Friday I sat with friends, enjoying wine and cheese and one of those rare Virginia spring afternoons when it's not too cold or hot or wet. The kids played until the sun went down and were still disappointed to come in.
Saturday, of course, it poured. All day. Making me not sorry at all that we are leaving in less than two months. I like rain, I actually secretly love rain. But the rain I love is the gentle rain of the west coast. All drippy and soft and constant. Virginia rain reminds me of the storms that we used to watch when we lived, for a short time, in San Antonio when I was in middle school. IT was drilled into our heads there that if you feel so much as one drop of rain, hear one distant clap of thunder, run for cover, seek higher ground. Because the rain would come swift and hard, stinging your arms and sending a flood of water into the various rain gullies around the neighborhood. This rain was like that. Hard, unrelenting.
But then we had yesterday. A reprieve of Friday, made all the better because it lasted all day long and happened on a weekend. I sat for hours and hours on my steps. The kids played in the yard, on the neighbors driveway, on the basketball court. They pounded rocks and played soccer and had picnics.
The steps are wide enough for lots of people to sit, or, as was the case yesterday, one person with lots of things. Knitting, books, iphone playing Vienna Teng and Madeleine Peyroux (at one point her "Heaven" came on and I couldn't have agreed more) camera, coffee.

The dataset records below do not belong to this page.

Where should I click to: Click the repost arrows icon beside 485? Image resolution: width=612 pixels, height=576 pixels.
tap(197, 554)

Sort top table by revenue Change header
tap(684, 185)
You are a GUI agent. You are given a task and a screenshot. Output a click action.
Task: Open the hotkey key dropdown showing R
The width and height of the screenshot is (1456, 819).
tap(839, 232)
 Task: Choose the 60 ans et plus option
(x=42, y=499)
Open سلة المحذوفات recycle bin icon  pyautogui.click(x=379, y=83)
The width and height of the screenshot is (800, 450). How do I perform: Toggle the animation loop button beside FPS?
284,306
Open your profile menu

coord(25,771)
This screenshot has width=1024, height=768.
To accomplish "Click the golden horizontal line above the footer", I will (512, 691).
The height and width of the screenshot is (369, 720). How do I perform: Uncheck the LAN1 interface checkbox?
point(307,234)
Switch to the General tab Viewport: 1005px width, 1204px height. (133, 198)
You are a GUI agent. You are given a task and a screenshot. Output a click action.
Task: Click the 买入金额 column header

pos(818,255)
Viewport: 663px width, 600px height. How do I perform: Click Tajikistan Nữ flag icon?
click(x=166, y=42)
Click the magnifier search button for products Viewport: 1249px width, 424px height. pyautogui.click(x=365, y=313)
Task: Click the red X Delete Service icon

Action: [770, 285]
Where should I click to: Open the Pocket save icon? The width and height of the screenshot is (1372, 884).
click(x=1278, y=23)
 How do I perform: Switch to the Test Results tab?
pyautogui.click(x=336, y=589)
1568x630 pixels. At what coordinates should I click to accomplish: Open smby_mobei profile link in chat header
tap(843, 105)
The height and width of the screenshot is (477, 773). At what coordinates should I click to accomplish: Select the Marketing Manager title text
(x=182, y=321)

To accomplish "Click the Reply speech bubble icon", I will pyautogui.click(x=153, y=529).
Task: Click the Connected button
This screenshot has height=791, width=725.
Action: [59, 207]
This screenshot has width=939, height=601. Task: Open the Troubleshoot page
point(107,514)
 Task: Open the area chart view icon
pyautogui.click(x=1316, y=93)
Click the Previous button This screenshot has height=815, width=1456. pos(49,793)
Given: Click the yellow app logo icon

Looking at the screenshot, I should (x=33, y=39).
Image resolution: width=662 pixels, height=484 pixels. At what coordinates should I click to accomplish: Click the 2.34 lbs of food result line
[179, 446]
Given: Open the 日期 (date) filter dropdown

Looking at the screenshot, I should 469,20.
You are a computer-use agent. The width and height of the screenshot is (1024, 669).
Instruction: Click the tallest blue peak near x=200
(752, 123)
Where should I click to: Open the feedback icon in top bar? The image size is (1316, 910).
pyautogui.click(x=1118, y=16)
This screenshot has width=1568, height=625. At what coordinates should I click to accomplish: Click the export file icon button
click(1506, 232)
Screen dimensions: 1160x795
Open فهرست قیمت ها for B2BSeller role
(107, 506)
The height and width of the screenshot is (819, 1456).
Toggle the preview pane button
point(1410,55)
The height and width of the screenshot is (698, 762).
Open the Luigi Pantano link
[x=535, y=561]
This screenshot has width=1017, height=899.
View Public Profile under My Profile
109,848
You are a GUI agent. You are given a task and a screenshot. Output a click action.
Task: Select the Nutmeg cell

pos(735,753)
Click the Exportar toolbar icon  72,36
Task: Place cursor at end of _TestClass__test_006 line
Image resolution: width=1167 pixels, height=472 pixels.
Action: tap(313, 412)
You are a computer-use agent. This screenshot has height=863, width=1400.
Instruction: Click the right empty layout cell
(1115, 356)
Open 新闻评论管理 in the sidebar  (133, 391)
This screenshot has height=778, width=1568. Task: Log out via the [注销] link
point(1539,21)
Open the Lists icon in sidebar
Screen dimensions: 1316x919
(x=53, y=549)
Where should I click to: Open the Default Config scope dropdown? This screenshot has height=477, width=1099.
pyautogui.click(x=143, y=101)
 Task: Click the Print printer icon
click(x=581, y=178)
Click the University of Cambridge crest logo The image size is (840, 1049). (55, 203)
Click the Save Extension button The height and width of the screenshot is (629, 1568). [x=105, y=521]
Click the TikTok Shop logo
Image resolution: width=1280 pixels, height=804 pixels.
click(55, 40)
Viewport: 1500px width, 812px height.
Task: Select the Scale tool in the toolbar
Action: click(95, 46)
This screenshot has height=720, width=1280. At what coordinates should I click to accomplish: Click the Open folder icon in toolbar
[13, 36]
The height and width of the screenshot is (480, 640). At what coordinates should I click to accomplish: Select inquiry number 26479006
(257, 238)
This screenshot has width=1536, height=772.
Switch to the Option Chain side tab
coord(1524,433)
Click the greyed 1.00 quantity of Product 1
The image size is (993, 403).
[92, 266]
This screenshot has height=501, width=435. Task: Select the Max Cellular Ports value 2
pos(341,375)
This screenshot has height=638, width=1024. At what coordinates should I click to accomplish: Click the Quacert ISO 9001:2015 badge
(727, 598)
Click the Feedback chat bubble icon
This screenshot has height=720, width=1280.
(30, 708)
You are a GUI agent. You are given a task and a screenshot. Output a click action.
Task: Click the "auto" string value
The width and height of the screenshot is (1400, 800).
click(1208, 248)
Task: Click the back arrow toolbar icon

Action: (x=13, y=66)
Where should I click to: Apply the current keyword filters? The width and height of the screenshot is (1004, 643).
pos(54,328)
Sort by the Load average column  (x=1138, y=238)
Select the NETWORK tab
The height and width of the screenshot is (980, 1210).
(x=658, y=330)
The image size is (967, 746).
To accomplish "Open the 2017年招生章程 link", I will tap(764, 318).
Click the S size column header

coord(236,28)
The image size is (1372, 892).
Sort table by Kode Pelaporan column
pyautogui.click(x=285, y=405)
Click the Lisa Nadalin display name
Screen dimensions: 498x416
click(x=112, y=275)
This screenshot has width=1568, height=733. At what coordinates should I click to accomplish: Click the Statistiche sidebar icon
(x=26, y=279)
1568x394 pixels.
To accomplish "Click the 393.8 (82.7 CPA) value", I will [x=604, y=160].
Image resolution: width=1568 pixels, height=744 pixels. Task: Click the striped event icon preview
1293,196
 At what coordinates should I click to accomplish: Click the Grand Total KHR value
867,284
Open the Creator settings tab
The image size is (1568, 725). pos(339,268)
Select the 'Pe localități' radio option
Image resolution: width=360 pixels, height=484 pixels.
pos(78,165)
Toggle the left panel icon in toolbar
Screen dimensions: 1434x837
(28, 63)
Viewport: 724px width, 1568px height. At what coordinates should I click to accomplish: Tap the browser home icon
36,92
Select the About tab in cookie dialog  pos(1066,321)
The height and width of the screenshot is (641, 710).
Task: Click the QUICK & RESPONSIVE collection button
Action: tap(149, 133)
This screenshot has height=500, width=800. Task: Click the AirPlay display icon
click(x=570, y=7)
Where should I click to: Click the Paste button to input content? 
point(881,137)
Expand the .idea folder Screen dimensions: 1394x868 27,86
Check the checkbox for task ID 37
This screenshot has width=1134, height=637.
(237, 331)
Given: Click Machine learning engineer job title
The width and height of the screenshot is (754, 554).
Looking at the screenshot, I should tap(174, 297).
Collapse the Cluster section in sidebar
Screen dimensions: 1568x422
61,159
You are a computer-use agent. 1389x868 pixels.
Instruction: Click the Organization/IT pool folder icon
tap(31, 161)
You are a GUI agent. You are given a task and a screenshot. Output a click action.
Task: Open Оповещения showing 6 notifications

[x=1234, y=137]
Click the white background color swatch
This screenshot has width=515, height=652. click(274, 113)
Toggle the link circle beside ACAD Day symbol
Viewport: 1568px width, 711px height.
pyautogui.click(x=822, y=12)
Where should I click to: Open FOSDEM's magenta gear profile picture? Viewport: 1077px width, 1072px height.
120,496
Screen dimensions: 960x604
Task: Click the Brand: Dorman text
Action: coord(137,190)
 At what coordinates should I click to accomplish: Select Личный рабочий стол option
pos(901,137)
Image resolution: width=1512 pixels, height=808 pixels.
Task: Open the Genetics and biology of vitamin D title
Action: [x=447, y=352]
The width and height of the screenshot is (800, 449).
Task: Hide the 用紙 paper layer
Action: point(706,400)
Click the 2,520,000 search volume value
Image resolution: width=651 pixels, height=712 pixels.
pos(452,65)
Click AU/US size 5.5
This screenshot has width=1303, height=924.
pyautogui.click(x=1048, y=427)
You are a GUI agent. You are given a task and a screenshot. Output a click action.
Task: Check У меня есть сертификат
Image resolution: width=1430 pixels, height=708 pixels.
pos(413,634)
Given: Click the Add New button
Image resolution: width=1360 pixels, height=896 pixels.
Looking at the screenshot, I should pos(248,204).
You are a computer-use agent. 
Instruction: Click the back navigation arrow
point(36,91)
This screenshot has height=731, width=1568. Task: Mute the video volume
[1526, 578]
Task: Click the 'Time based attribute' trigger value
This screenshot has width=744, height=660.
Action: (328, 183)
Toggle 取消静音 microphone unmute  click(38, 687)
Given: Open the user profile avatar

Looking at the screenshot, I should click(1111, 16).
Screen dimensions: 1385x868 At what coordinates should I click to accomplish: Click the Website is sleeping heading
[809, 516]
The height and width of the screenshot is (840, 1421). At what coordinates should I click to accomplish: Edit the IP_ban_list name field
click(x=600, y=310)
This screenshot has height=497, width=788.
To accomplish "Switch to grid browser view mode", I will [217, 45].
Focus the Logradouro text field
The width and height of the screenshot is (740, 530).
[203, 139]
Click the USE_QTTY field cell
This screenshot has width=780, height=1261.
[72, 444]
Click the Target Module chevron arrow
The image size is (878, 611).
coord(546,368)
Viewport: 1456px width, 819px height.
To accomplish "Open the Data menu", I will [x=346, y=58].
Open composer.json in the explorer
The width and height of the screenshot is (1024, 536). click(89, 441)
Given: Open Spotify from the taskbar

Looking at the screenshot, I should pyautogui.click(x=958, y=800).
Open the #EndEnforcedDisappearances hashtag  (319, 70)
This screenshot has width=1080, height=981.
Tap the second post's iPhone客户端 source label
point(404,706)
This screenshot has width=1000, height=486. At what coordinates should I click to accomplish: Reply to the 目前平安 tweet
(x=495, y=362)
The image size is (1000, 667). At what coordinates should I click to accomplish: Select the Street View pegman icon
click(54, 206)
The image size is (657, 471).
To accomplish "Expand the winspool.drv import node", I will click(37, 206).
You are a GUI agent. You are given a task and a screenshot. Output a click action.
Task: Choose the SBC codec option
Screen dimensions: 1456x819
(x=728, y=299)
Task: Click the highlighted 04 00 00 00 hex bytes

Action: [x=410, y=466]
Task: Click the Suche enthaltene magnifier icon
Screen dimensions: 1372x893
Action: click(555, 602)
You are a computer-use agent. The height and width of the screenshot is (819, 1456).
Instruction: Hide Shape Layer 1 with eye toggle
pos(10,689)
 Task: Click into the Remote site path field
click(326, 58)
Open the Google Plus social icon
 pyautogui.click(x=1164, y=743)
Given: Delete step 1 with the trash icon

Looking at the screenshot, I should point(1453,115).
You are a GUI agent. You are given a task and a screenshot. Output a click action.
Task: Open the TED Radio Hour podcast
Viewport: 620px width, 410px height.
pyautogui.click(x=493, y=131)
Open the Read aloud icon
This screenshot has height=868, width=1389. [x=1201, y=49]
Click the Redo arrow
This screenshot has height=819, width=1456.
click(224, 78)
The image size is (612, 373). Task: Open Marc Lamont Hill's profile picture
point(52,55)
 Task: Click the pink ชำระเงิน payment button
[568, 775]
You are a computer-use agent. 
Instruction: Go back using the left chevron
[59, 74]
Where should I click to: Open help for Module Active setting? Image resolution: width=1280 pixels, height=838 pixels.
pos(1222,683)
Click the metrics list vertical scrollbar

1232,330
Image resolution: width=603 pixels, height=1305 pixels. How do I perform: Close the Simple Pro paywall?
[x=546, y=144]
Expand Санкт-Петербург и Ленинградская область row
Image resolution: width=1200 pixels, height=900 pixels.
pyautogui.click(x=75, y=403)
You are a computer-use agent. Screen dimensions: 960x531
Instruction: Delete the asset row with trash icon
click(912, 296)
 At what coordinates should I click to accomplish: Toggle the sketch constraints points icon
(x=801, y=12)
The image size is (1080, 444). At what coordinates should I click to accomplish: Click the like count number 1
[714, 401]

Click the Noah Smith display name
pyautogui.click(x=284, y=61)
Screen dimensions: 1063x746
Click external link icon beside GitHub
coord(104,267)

And later hair scissors and a brush when a (not so) little boy consented to a hair cut at last but only if he could be outside while it happened. It's those days that I will miss.
The closer New York comes, the more I am thrilled to be going. My book list of interesting educational books is ever growing and I'm excited to put them to use. The lure of something new is bubbling up inside me, I'm almost looking forward to unpacking in a new space even. And I am so, so, so ready to get rid of the car. The prospect of spending a whole year without a car makes me grin (I hate cars and driving, and believe me, I'm tempted to turn us into one of those carless families, but in a small town, it's not super easy, we've tried) But on long, sweet Virginia spring afternoons, it's hard to imagine a better place than my little blue house with the big yard - kids of all sizes running around like monkeys, knitting in my lap. On days like that I don't remember the unbearable hotness of July and August and the seemingly unending winters, because who can think of that when it's simply glorious outside?
How was your weekend? Did you have any lovely lazy afternoon time?